Pria itu duduk dalam diam. 5 menit, 10 menit. Tidak hampir setengah jam berlalu. Membiarkan wanita disebelahnya jatuh tertidur di bahunya. Entah apa yang dipikirnya, justru ia tidak menolak wanita ini ada disisinya seperti itu. Kalau kau bilang penasaran? Terlalu mudah untuk merasa penasaran dengan orang yang baru beberapa kali kau temui. Atau jangan-jangan memang iya? Ah, belum pasti. Justru, bukan belum pasti. Tetapi, itu tidak mungkin, pikirnya. Hanya saja ia tidak bisa menjelaskan, mengapa wanita yang baru ditemuinya berapa hari itu, ketika bersandar di bahunya – semuanya justru terasa benar.

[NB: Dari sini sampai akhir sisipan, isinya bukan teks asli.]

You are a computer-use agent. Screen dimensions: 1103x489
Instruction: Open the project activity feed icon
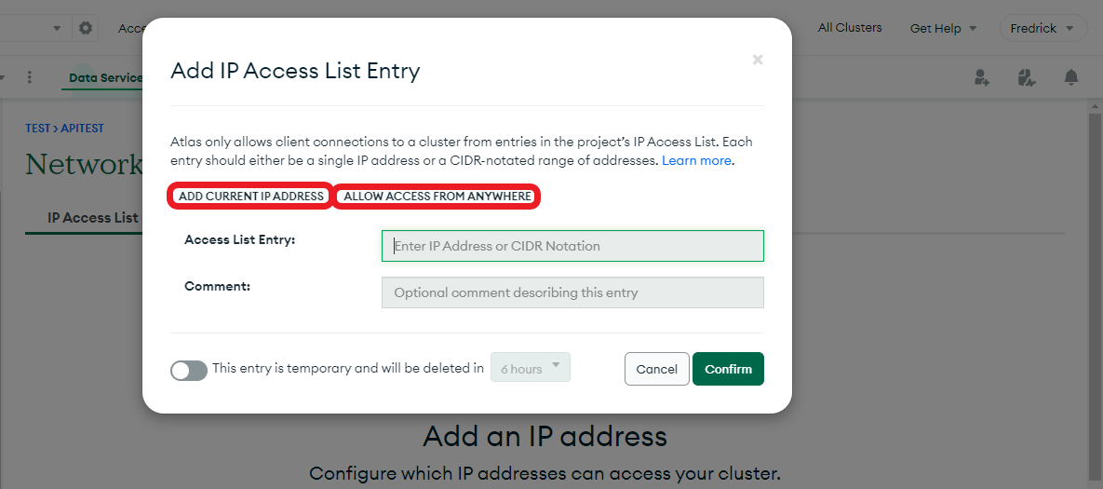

“Han Jaejoon –ssi.” Seseorang memanggil dari kejauhan. Ya, memanggil pria yang duduk bersebelahan dengan Yena. Dia, Han Jaejoon menoleh mendapati wanita itu memanggilnya kemudian berjalan ke arahnya. Sambil tersenyum dia mendatangi Jaejoon. Namun, langkahnya melambat ketika melihat seorang yang tidak dikenalnya bersender pada bahu Jaejoon. Sekilas senyum itu menghilang.

“Siapa.. dia?” Dia – wanita itu, Oh Soohyun. Seseorang yang pernah singgah di hati Jaejoon dulu, sebelum wanita itu berpindah kelain hati. “Kenalanmu?” Bisiknya. “Kelihatannya dia kelelahan.”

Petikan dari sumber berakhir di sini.